店先に置いたメニュー表のおかげて飲食店だと明確にわかるようになったことは、僕の予想以上に大きかったみたいで。昼頃にはメニュー表をぼんやりと眺めて、恐る恐るというか、好奇心みたいなものを持って、お店に来てくれる人が多くなった。
そして、もう一つ大きかったのは、ティアラが学院でこのお店を宣伝してくれたことだった。正直これは一時期でもティアラのお友達が来てくれたら助かるな、くらいで言っていたのに、ところがどっこい。
どうやらティアラが通っているアルスター芸術学院というのは、僕が思っていたよりすごい所のようで。通うのは貴族の子弟だったり、大規模な紹介の跡継ぎだったり、要するにこの世界の流行とか、価値観みたいなのを作る側の人間が多いらしい。
ティアラ曰く、芸術なんか学びに来るのは基本お金持ちの道楽なんだそうだ。
あと、もう一つ僕が想定してなかったのは、その上流階級が群雄割拠する学院でティアラは相当の有名人らしい。
それを彼女に聞くと「貴族とかお金持ちの中で平民が悪目立ちしているだけ」とため息をついていたが、ちょくちょく店に来てくれるようになった学院の生徒に聞くところによると、学院生徒の三割(商人含む)は平民だというし、目立っているとしたら他の要因だろう。
そりゃ人目を惹く容姿だしなあと思っているとそれだけではないらしい。彼女はさらりと言っていたが、学院の特待生とは凄い事で、入試のかなり厳しい基準を突破しなければならず、毎年出るわけでもない上に入学後も成績優秀、品行方正に少しでも陰りが見えると取り消されてしまうものらしい。さっきから全部人伝に聞いたことだから、らしいとしか言えないけど。
そんなプレッシャーの中で彼女は入学以来、高等教育を受けてきた貴族たちの中で学科成績トップ、品行方正を保ち続け、その美しい容姿も相まって、いつも注目の的なんだそうだ。
特に同じ平民からしたら希望の星というか、憧れの対象らしい。そんな彼女がバイトする店、しかも積極的に喧伝する店ということで、彼女を雇って数日、店は学生(主に彼女に憧れる平民の子)で溢れかえりてんやわんやの惨状だったのだ。

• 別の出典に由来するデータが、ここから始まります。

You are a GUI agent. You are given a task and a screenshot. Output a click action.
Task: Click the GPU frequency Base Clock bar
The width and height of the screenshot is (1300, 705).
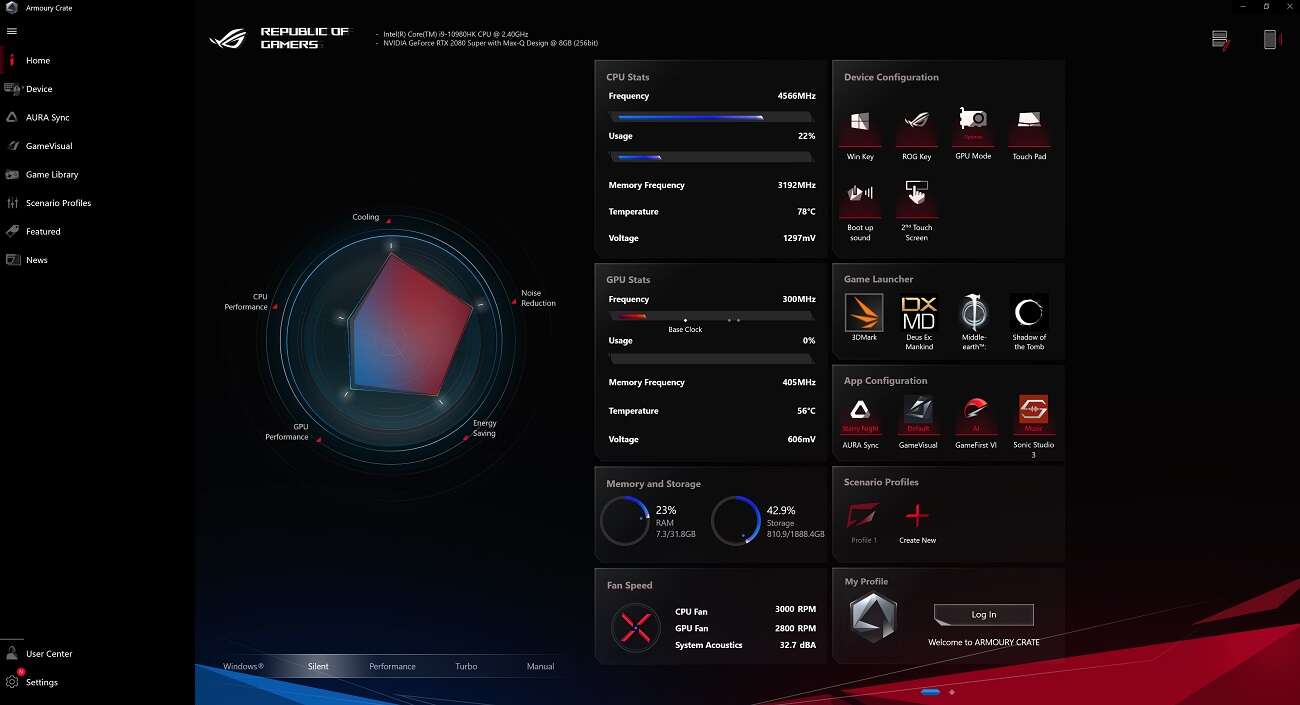pyautogui.click(x=710, y=317)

そうやって大挙してきた学生の数パーセントがこの店を気に入ってくれて、今では常連となってくれたりしたおかげで僕の店はだいぶ助かっている。
その上、貴族の子や商人の子なんかもたまにきたかと思うと、僕の店を物珍しいものとして、親なんかに伝えたりして、噂が周り、今では僕の店は見事なまでに「好きな人は好きな黒い飲み物を出す飲食店」と知る人ぞ知る噂の店になった…らしい。これもティアラに聞いた話だ。

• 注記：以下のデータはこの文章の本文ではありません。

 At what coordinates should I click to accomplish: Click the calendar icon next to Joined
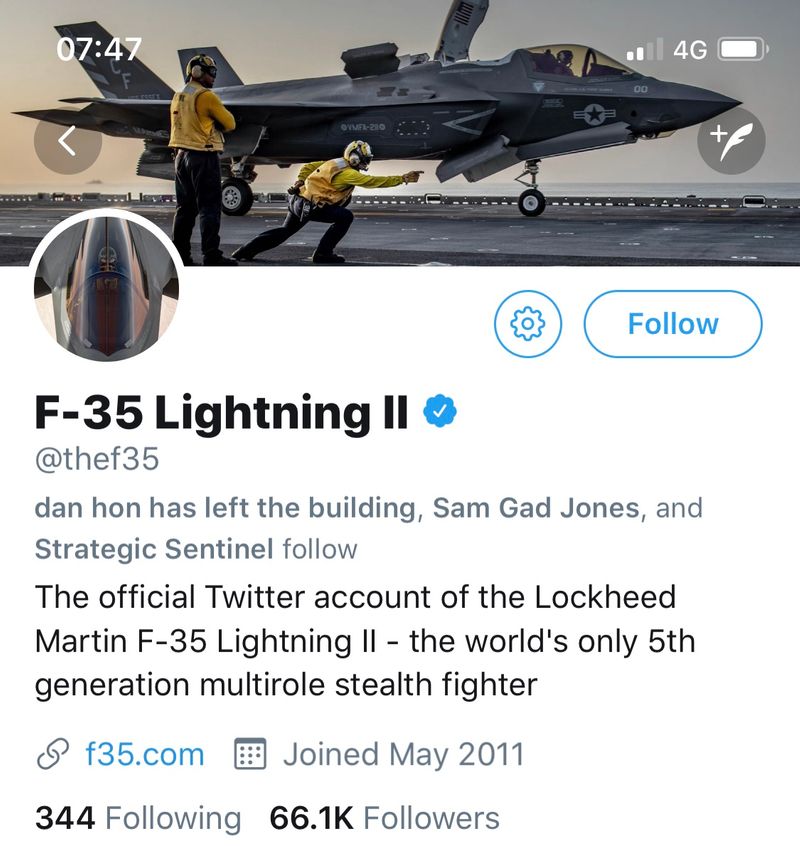tap(250, 754)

そんなわけで、僕があの時彼女を雇ったのはナイス判断としか言いようがなく、本当にあの時の自分を褒めたい。
それだけでなく世俗に疎い僕をサポートしてくれたり、女の子だからなのか細かいところに気がついてくれるしで大助かりだ。
ただ、僕の方はと言うと、威厳をつけるどころか吹っ飛んでる。要するにもう僕は彼女に頭が上がらない。
そんなこんなで三ヶ月。僕の接客や、注文の回しも少しは板について、落ち着いてきた時期の閉店後。

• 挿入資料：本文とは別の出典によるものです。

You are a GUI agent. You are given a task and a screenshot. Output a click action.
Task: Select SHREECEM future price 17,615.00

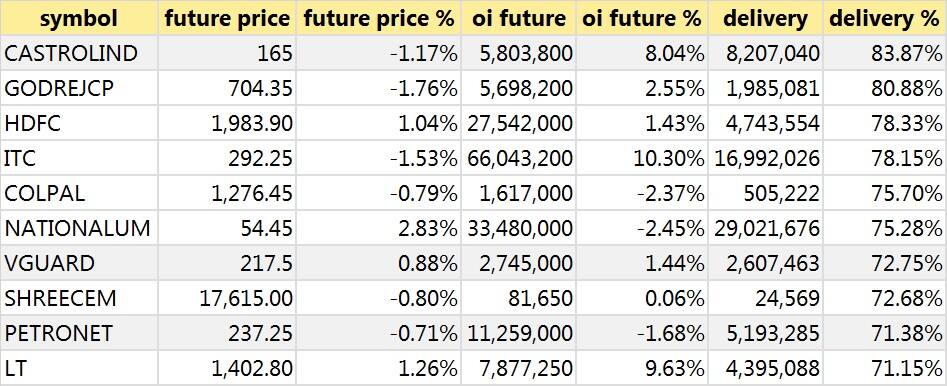click(x=227, y=298)
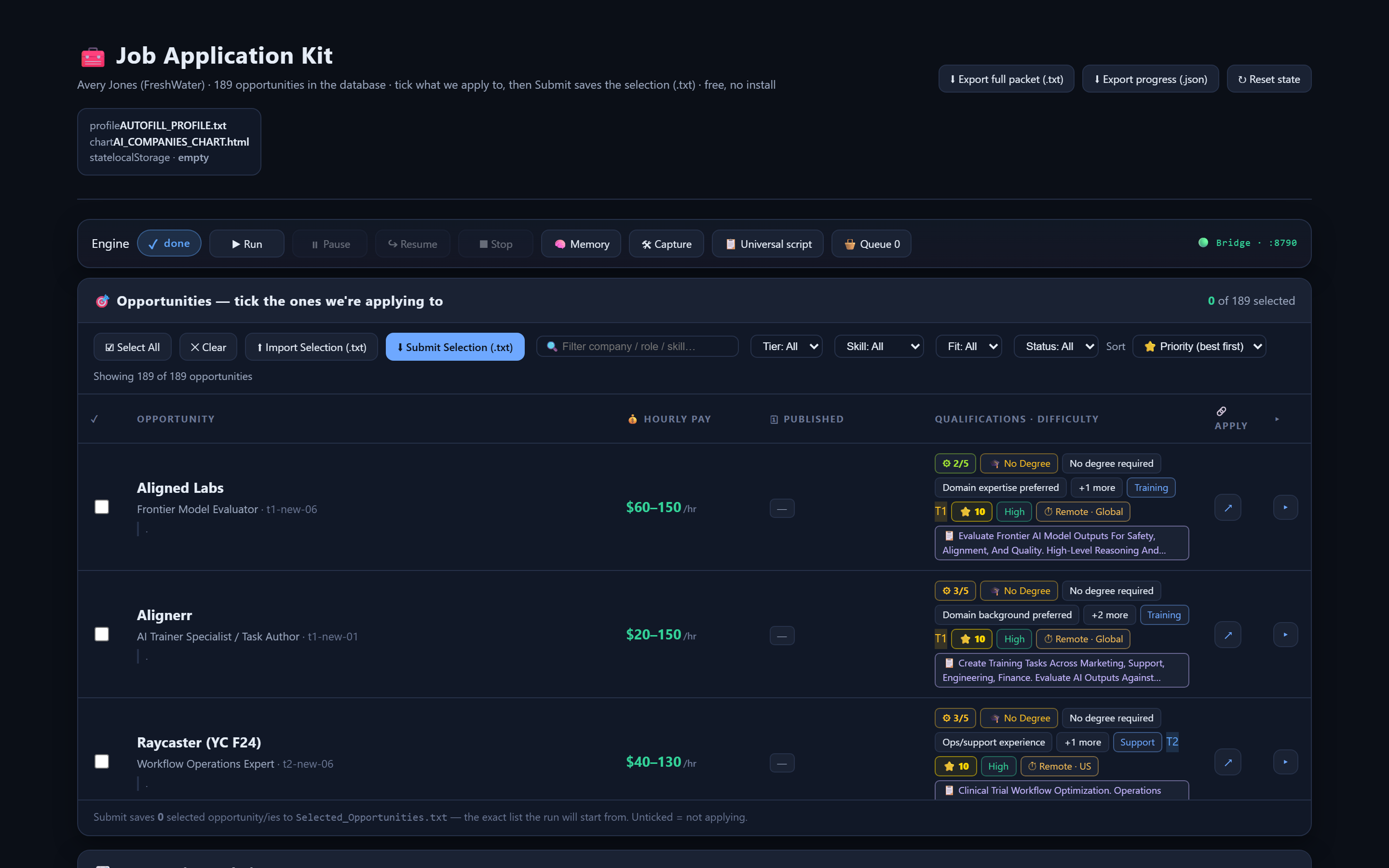Open Alignerr apply link arrow icon

[x=1228, y=635]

この光景もすっかりと板についてきたティアラへのピアノのレッスンの時間だ。当初はピアノを貸し出すという話だったのだけれど、いつの間にか僕はすっかり彼女のピアノの先生になってしまっていた。
というのも、ピアノを貸し始めた当初、彼女はお世辞にもピアノが上手いとは言えなかった。
同じところでミスタッチを連発してるわ、テンポも運指が苦手なところだとズレる。おまけに強弱もめちゃくちゃという有様で、見てられなかった。
だからついつい、口を出していたら彼女が不満顔で「じゃあ、ナギが見本見せてみなさいよ!」というので弾いて見せたら、ぽかんとした顔をしたティアラがこちらをみていて、アドバイスを求めてくるようになったというわけだ。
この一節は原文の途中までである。